Unlike fan-voted award shows like the AMAs, the Grammys are presented by the Recording Academy. Only Academy voters can vote for the awards.
According to grammy.com, voting members of the Academy are “professionals with creative or technical credits on six commercially released tracks (or their equivalent).”
This pretty much means that anyone who’s ever released a record can vote for the Grammy Awards. Producers, mixers, arrangers, songwriters, and other professionals are eligible as well. Record company executives, music video directors, authors of liner notes, and others who make a living in the music business may also have eligibility.
The Academy offers two non-voting membership options.
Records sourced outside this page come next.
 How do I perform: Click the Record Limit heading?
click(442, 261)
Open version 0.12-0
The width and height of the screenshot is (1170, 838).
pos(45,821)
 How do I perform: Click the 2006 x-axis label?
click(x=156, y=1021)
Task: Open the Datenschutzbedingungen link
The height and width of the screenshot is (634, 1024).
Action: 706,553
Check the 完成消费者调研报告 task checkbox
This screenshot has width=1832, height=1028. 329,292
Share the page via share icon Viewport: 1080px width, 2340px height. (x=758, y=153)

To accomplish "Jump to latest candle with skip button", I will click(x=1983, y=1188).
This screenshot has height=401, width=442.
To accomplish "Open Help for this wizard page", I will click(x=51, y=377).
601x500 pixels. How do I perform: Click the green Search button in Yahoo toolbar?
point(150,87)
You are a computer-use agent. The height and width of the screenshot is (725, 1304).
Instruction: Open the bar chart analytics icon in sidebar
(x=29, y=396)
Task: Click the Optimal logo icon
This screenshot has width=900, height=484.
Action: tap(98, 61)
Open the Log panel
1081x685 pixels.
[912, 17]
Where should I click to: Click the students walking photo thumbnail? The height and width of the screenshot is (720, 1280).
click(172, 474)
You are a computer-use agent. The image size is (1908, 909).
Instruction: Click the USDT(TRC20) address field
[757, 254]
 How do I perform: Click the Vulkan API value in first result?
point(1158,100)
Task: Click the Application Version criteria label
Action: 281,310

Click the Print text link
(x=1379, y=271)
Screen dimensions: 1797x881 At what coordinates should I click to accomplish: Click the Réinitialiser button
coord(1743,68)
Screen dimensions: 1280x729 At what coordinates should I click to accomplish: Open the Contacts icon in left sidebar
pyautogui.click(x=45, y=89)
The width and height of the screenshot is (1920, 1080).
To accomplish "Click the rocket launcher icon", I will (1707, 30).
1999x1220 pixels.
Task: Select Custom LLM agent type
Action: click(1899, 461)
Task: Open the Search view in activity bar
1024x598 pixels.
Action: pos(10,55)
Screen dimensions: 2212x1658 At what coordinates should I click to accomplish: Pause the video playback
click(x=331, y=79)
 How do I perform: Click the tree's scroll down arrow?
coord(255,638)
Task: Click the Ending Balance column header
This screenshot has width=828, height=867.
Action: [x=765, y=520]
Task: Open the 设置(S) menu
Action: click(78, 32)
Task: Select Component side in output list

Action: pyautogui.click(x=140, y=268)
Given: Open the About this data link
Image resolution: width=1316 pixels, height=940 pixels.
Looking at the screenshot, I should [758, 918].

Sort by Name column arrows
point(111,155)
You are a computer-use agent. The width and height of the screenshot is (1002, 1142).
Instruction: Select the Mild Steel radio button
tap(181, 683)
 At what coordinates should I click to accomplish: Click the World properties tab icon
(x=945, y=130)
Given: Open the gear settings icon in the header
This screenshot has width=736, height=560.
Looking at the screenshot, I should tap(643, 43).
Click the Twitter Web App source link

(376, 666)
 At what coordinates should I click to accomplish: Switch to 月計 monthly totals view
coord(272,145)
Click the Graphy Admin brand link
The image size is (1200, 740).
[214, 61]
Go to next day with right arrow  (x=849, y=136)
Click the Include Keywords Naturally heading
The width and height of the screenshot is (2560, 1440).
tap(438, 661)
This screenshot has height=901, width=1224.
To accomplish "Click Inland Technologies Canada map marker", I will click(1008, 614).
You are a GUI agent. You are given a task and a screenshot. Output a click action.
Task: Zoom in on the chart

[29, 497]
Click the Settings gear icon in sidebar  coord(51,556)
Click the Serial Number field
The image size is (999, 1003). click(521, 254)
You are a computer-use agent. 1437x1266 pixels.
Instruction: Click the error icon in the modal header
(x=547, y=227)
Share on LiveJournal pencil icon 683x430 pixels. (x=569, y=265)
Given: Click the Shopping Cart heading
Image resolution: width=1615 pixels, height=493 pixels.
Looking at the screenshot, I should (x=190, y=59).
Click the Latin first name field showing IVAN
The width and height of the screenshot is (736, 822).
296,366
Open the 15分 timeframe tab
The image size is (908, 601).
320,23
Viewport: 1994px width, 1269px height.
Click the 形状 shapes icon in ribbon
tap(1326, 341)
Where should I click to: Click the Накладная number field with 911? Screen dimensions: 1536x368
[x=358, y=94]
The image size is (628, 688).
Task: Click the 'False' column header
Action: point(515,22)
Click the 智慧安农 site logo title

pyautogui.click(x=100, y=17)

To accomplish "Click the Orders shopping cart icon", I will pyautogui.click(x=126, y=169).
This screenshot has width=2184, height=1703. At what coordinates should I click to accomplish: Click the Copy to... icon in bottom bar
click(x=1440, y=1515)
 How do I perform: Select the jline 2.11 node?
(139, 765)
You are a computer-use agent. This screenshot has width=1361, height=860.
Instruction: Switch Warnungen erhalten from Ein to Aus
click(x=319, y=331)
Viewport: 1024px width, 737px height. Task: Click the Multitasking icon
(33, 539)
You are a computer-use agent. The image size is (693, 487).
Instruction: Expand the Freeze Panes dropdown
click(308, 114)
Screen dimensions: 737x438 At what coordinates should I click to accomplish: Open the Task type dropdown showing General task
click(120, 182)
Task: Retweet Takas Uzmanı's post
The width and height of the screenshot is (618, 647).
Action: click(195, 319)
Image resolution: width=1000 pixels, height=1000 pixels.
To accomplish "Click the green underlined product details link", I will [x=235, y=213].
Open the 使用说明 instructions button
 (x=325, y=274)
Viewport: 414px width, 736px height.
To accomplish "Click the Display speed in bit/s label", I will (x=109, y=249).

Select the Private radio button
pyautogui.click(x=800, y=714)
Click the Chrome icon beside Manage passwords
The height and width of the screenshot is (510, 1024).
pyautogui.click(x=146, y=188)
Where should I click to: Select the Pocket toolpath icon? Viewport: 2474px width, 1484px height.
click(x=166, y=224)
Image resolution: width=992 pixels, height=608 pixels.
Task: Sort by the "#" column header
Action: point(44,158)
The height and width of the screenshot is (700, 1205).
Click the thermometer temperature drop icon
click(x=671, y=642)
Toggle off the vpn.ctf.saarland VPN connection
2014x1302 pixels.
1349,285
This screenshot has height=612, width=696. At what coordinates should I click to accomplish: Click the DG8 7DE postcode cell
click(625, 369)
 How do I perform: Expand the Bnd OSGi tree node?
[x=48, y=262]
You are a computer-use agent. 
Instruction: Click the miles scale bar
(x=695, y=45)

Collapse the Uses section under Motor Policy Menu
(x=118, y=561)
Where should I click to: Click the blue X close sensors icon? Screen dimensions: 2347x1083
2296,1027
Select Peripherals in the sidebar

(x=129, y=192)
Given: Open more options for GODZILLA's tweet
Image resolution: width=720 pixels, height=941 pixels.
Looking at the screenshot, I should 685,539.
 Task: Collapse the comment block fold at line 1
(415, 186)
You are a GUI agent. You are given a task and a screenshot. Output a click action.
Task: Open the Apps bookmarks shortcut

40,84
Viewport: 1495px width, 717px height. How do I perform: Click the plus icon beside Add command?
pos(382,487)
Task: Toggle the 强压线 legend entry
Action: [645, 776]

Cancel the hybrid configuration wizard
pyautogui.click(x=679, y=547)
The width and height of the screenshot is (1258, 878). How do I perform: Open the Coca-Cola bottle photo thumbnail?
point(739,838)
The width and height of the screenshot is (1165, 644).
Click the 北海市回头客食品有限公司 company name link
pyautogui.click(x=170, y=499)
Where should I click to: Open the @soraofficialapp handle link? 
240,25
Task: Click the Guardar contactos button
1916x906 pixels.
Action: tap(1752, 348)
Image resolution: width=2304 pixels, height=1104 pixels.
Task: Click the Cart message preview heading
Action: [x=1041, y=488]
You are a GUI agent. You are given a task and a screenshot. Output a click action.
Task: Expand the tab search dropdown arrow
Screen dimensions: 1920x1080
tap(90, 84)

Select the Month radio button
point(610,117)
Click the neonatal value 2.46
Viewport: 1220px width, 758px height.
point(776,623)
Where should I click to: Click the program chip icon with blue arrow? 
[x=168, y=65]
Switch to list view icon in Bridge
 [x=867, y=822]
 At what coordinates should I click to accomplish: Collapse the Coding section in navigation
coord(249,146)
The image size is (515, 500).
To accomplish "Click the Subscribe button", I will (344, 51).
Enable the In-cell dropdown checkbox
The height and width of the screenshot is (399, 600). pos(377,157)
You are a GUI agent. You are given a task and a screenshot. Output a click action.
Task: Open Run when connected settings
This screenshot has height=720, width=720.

Associate memberships are offered to writers, record label executives, managers, merchants, and other individuals involved in the music industry. Student memberships are offered to college students seeking a career in the music industry.
However, those with associate and student memberships in the Recording Academy cannot vote for the Grammy Awards. The minimum yearly fee for joining the Recording academy is $100.
Grammy voters have a lengthy code of conduct they must abide by to remain active.
How to Vote for the Grammys: The Actual Process
At the end of each eligibility year (usually at the end of September), record labels submit potential nominees to the Recording Academy, which verifies their eligibility, categorizes them by genre, and send out a huge ballot to the approximately 13,000 voting members of the Academy.
Voters aren’t allowed to vote in all 84 categories; they may vote in only 15 categories, plus the four General Field categories. That’s an attempt to prevent uninformed people from outside genres from influencing the results. You wouldn’t want a country artist voting for the Best Dance Album, for instance, since they probably don’t have expertise in that field and would be likely to simply choose the most famous name.
After the initial round of voting, things get complicated. In some fields (Pop, Alternative, Comedy, Reggae, Spoken Word, and a few others), the top 5 vote-getters from the first round of voting automatically become the five nominees.
In most fields, however, there are “Nominations Review Committees,” sometimes informally referred to as “quality control panels,” that meet in secret to listen to all the top vote-getters, and then they choose the best five from that group. The Country, Rock, Rap, R&B, and Dance fields are among those use these panels as a way to try to ensure quality.
Grammys Chief Awards Officer Bill Freimuth once told MTV how this process works: “Country music is one of the fields that has this; they have a nominations review committee that meets, made up of voting members of the Academy. They meet for two or three days and go through the top 15 selections from voting members, and they sit in the room and listen to all of them back to back, and they then vote via secret ballot to narrow those 15 down to five.”
This infographic from the Grammys explains it quite well.
What if Fans Could Vote for the Grammy Awards?
The Academy’s exclusive membership has no doubt contributed to the award show’s reputation for having a stuffy, less-than-edgy representation of popular music. The Grammys are criticized annually for not truly rewarding the year’s best music. But the exclusive nature of the club also makes the Grammy the most prestigious award in the industry.
If fans could vote for the Grammy Awards, the results would certainly be different. The winners would more closely resemble the winners of the American Music Awards, which are entirely fan-voted. But the Grammy would probably lose some of its luster.
The fact that fans cannot vote for the Grammys is part of the reason why the Grammy Awards are more unpredictable than other music award shows. These days, fan armies are so huge, that anytime a superstar like Taylor Swift or BTS is nominated, they’re pretty much guaranteed to win, because their social media fanbase will go all-out to submit millions of votes.
With the Grammys, only a few thousand Academy members have that honor, and they often resist the most commercially successful options. That does make the Grammy Awards harder to predict.
Grammy Voting Process: Summary
So that’s how the Grammy voting process works. Sorry, Ariana Grande fans, but you won’t be able to cast a vote for “Rain On Me.” Taylor Swift supporters, you’ll just have to hope the Academy likes Folklore as much as you do.
Fans can continue to vote for the American Music Awards and some MTV Awards, but when it comes to the Grammys, all of us non-musicians can be nothing more than spectators.